Ebü’l-Hüseyin el-Basrî
(ö. 436/1044)
Mu'tezile kelamcısı ve fakihi
Hayatı
Doğum tarihi kesin olarak bilinmemekle birlikte Basra’da doğmuş olan Ebü’l-Hüseyin el-Basrî , ilim hayatını Bağdat’ta geçirmiştir. O, Kadı Abdülcebbar’ın en bilinen öğrencisidir. Yahya b. Adi’nin de öğrencisi olduğu ve meşhur Hıristiyan filozof İbnü’s-Semh’ten felsefe, matematik, astronomi ve kimya okuduğu bilinmektedir. İbnü’l-Murtaza Ebü’l-Hüseyin’in Fahreddin Razi üzerinde etkili olmuş olabileceğini ifade etmektedir. Köken itibariyle onun belki de Arap olmadığı, fakat Arapça stiline bakılacak olursa, muhtemelen onun İranlı olduğu söylenebilir. İbn Hallikan onun Mu'tezilî ekolde bir kelamcı ve bu alanda onların en seçkinlerinden sayıldığını ve son derece güzel bir hatip, sağlam argümanlarla dolu ve çağını çok etkileyen yetkin biri olduğunu, Usûl-i fıkıh alanında çok muhteşem eserlerinin bulunduğunu nakletmektedir. En bilinen öğrencisi İbnü’l-Melâhimî’dir. Kendisinin Şafiî mi Hanefî mi olduğu konusunda bazı ihtilaflar bulunmaktadır. Cenaze namazının Hanefî kadısı Ebu Abdullah es-Saymerî tarafından kıldırılması onun Hanefî olduğu yönündeki görüşlerin elini güçlendirse de, o, şayet akıl herhangi bir kişiyi Şafiî'de mevcut olan problemli bir meseleye götürürse, o şahsın her zaman Şafiî'yi takip etme zorunluluğunun olmadığını ifade etmektedir.
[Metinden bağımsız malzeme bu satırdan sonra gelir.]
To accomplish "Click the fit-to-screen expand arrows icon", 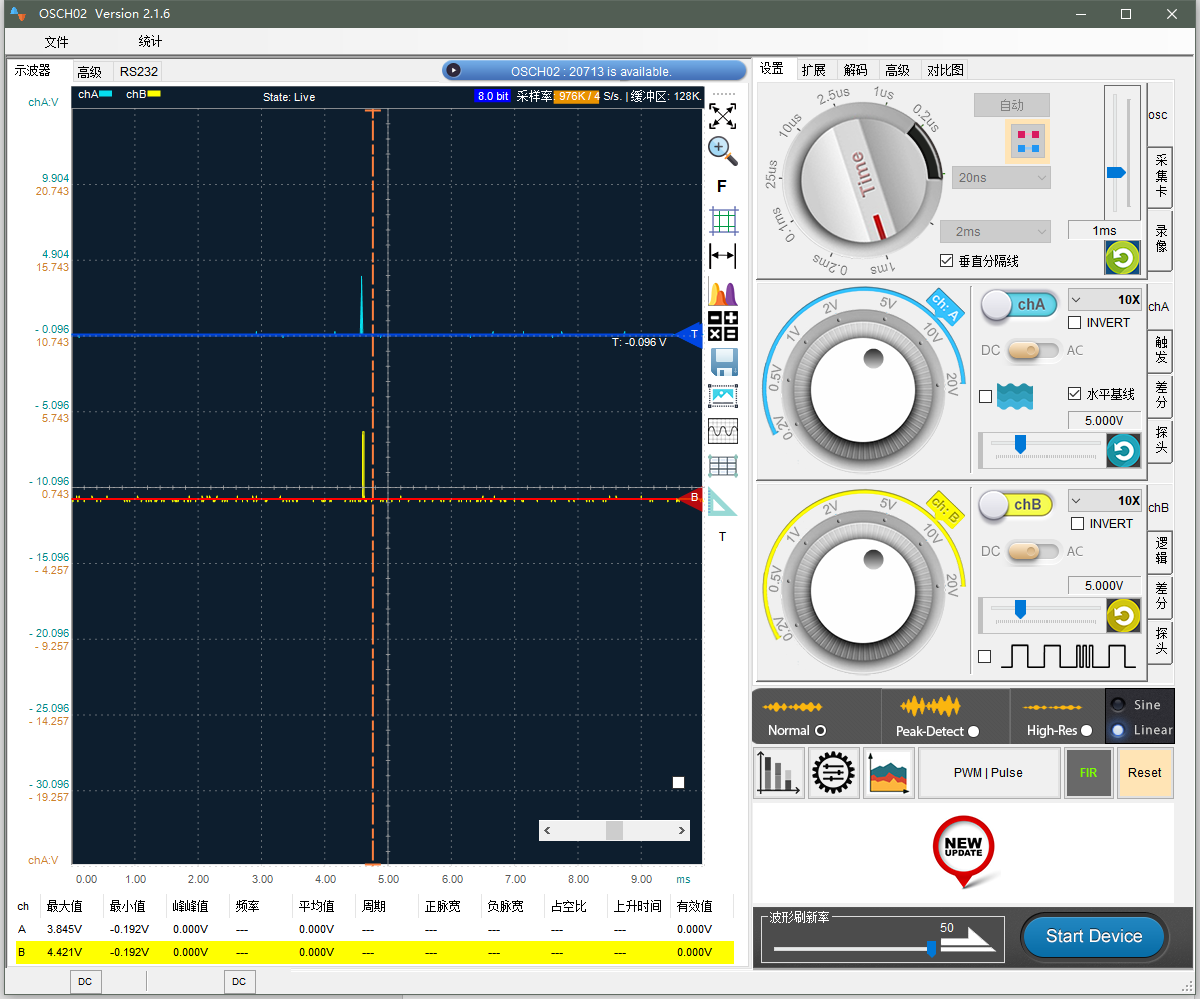I will click(x=722, y=115).
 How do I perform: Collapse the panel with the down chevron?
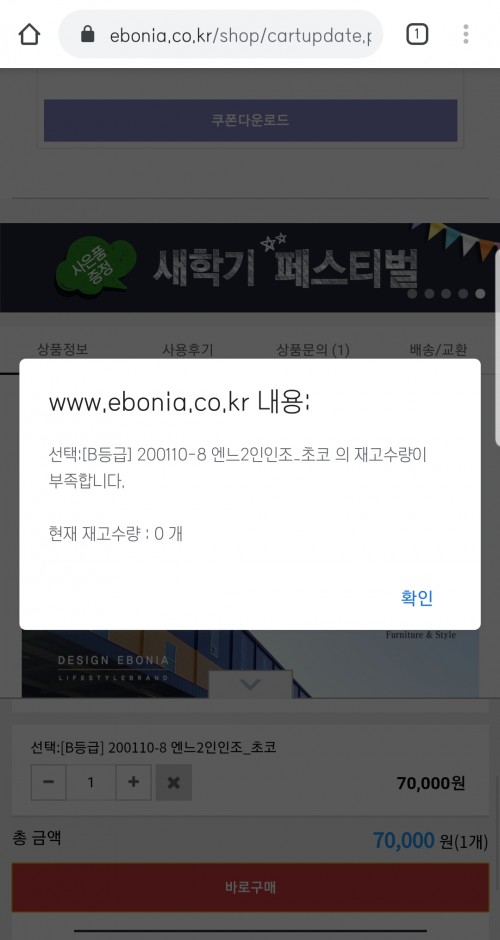pos(250,684)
Ebu Hanife'ye karşı da bundan pek farklı değildir. Bu durum onun mezhepler üstü bir konumda olduğunu göstermektedir. Mu’tezile’nin Behşemiyye ekolü içerisinde farklı bir kulvarda yürüyen ve kendine özgü görüşleri ile kendinden sonraki nesiller üzerinde etki bırakan ve Hüseyniyye diye anılan bir ekolün oluşmasını sağlayan el-Basrî h.436 senesinde Bağdat’ta vefat etmiştir.
Öğretisi
Ebu’l-Hüseyin el-Basrî’nin kelama dair eserlerinden hiçbiri günümüze kadar gelemediği için onun görüşleri hakkındaki bilgiye ancak öğrencisi İbnü’l-Melâhimî aracılığıyla ulaşabilmekteyiz. El-Basrî Basra doğumlu olduğu halde ilim hayatını Bağdat’ta geçirmiş, o, Mu'tezile mezhebine ve bu mezhebin usulüne bağlı olmakla birlikte mezhep içerisinde yeni bir çığır açmak istemiştir. Bundan dolayı, Mu'tezilî düşünce ile felsefeyi mezcetmek istemiş, böylece geleneksel Mu'tezile anlayışına yeni bir açılım getirmeye çalışmıştır. Gerektiğinde hocası Kadı Abdulcabbar ve onun hocası Ebû Haşimi eleştirmekten çekinmemiş, onların görüşlerinde eksik bulduğu noktaları yeniden ele alarak Mutezile mezhebini kusursuzlaştırmak için çaba göstermiştir. Ancak el-Basrî’nin bu şekilde rahatlıkla kendi mezhebini eleştirmesi tepki görmesine sebep olmuştur. Ahmed b. Yahya b. el-Murtezâ onun Ebu Haşim taraftarları tarafından iki nedenden dolayı sevilmediğini ifade etmektedir: Zira her şeyden önce el-Basrî, bir kaç felsefe etüdünden ve İslam öncesi eski doktrinlerden etkilenmiştir. İkinci olarak da, kendi mezhebi olan Mu'tezilenin şeyhlerini eleştirmiş ve kendi kitaplarında doğru olmadıklarını söyleyerek onların argümanlarını çürütmüştür. Bütün bunlar onun Behşemiyye ekolünden dışlanmasına sebep olmuş; onun felsefeyi kelama dahil etmiş olması felsefeden olabildiğince uzak duran son dönem Mu'tezilesiyle arasında metodolojik bir farklılığa yol açarken; onun şeyhlerinin öğretilerine karşı çıkması ise doktrinel bir ayrılığa sebep olmuş ve böylece Mu'tezile içinde Hüseyniyye olarak yeni bir ekol ortaya çıkmıştır. O, kelamda felsefî kavramları sistematik bir biçimde kullanan ilk önemli kelâmcı olarak görünmektedir. El-Basrî ile birlikte Mu'tezile ekolü felsefî düşünceyi yakından tanımaya başlamıştır.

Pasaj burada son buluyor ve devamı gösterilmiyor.